Retype the data that follows, keeping every character the same.

------ Exercise data

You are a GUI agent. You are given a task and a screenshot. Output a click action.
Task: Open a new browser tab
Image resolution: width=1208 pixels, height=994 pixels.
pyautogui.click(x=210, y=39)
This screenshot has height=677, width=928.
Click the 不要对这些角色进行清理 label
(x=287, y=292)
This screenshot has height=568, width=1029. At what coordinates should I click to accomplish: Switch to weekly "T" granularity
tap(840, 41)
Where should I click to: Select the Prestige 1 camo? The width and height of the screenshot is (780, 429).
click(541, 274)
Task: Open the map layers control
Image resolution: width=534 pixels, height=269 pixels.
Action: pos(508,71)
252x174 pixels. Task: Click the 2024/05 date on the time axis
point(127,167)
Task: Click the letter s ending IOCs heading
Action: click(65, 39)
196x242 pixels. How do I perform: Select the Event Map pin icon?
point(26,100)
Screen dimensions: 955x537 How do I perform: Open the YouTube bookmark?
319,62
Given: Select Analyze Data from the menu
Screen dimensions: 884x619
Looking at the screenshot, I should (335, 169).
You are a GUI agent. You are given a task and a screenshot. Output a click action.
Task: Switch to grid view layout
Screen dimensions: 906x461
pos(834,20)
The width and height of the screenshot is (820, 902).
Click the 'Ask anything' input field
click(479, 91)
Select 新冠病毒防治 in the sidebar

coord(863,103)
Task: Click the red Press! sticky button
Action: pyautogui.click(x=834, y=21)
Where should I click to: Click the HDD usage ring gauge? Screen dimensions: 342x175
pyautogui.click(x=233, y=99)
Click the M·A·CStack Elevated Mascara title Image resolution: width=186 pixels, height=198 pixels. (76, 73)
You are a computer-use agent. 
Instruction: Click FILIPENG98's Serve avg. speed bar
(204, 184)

------------

Exercise response:
You are a GUI agent. You are given a task and a screenshot. Output a click action.
Task: Open a new browser tab
Image resolution: width=1208 pixels, height=994 pixels.
pyautogui.click(x=210, y=39)
This screenshot has height=677, width=928.
Click the 不要对这些角色进行清理 label
(x=287, y=292)
This screenshot has height=568, width=1029. At what coordinates should I click to accomplish: Switch to weekly "T" granularity
tap(840, 41)
Where should I click to: Select the Prestige 1 camo? The width and height of the screenshot is (780, 429).
click(541, 274)
Task: Open the map layers control
Image resolution: width=534 pixels, height=269 pixels.
Action: pos(508,71)
252x174 pixels. Task: Click the 2024/05 date on the time axis
point(127,167)
Task: Click the letter s ending IOCs heading
Action: click(65, 39)
196x242 pixels. How do I perform: Select the Event Map pin icon?
point(26,100)
Screen dimensions: 955x537 How do I perform: Open the YouTube bookmark?
319,62
Given: Select Analyze Data from the menu
Screen dimensions: 884x619
Looking at the screenshot, I should (335, 169).
You are a GUI agent. You are given a task and a screenshot. Output a click action.
Task: Switch to grid view layout
Screen dimensions: 906x461
pos(834,20)
The width and height of the screenshot is (820, 902).
Click the 'Ask anything' input field
click(479, 91)
Select 新冠病毒防治 in the sidebar

coord(863,103)
Task: Click the red Press! sticky button
Action: pyautogui.click(x=834, y=21)
Where should I click to: Click the HDD usage ring gauge? Screen dimensions: 342x175
pyautogui.click(x=233, y=99)
Click the M·A·CStack Elevated Mascara title Image resolution: width=186 pixels, height=198 pixels. (76, 73)
You are a computer-use agent. 
Instruction: Click FILIPENG98's Serve avg. speed bar
(204, 184)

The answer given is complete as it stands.